Pixel coordinate grounding data
>>>

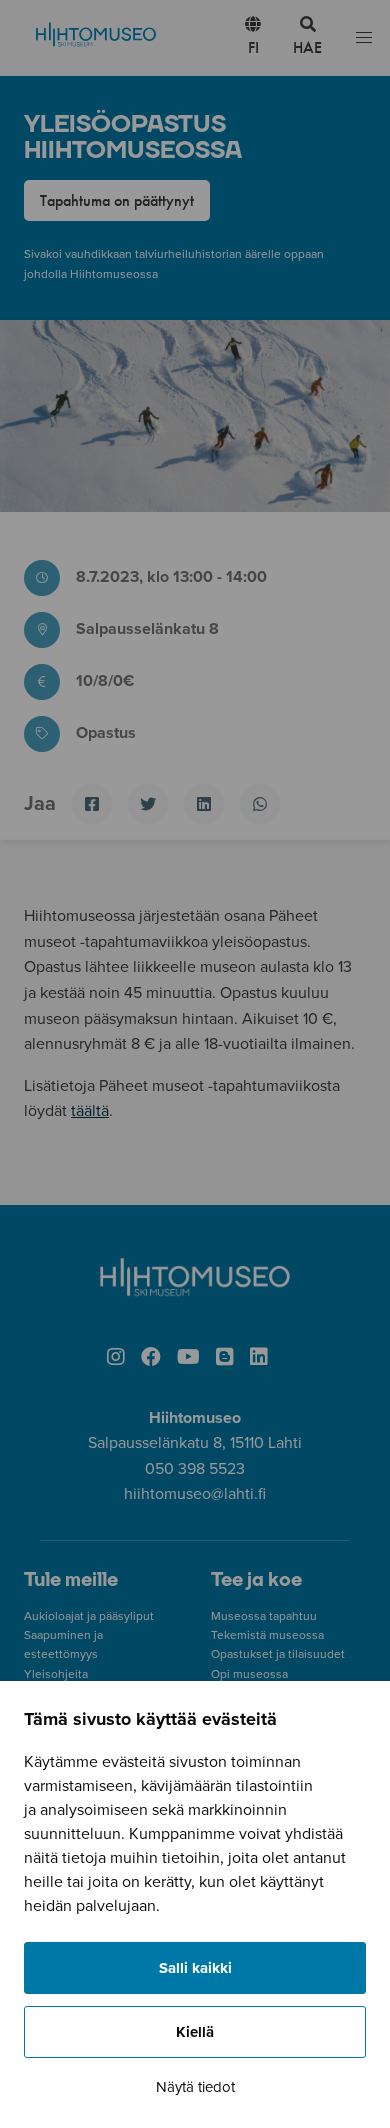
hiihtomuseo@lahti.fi (195, 1494)
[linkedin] (259, 1358)
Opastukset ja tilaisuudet (278, 1654)
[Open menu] (364, 38)
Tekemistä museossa (267, 1635)
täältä (90, 1111)
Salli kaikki (195, 1968)
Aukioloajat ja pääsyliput (89, 1616)
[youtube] (188, 1358)
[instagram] (116, 1358)
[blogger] (225, 1358)
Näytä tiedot (195, 2087)
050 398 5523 (195, 1469)
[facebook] (151, 1358)
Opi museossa (249, 1674)
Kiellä (195, 2032)
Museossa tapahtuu (264, 1616)
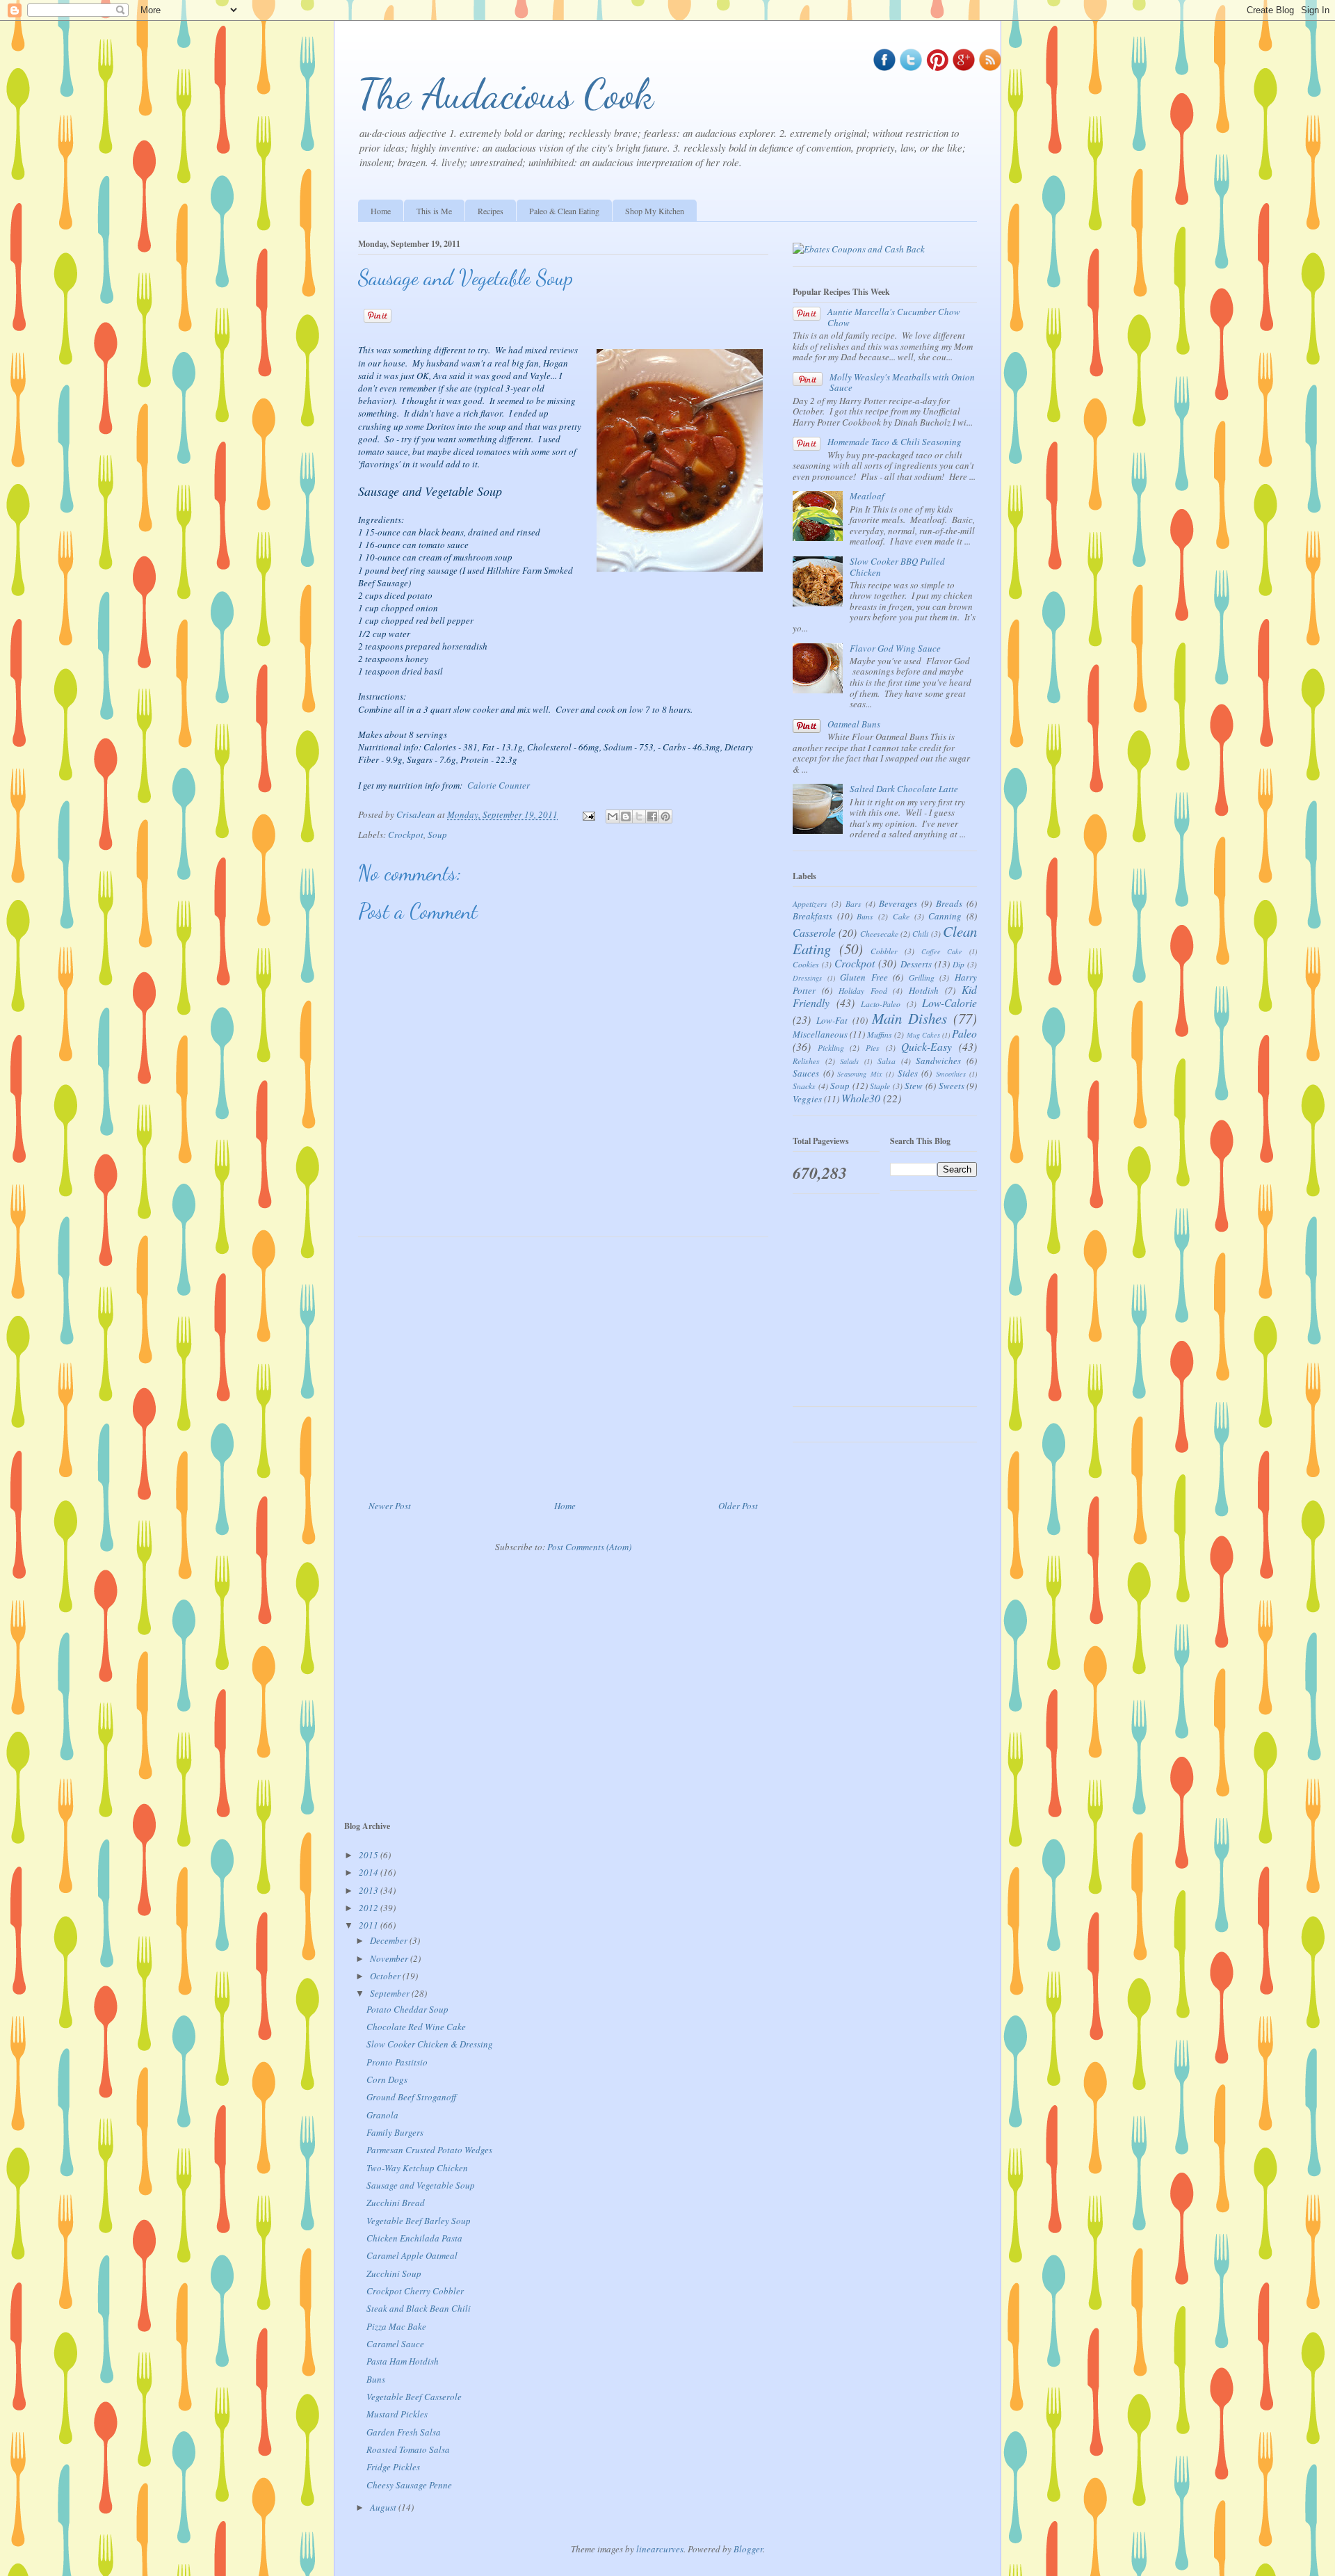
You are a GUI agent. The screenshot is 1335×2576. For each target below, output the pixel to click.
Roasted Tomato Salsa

<<<

**HOW TO COMPLETE THIS TASK:** Please repeat the lines above from the line containing "[youtube] (188, 1358)" through the final line, both included, exactly as they stand and without pictures.

**ANSWER:**
[youtube] (188, 1358)
[instagram] (116, 1358)
[blogger] (225, 1358)
Näytä tiedot (195, 2087)
050 398 5523 (195, 1469)
[facebook] (151, 1358)
Opi museossa (249, 1674)
Kiellä (195, 2032)
Museossa tapahtuu (264, 1616)
You are a GUI agent. The screenshot is 1335×2576. For each target below, output the pixel to click.
Roasted Tomato Salsa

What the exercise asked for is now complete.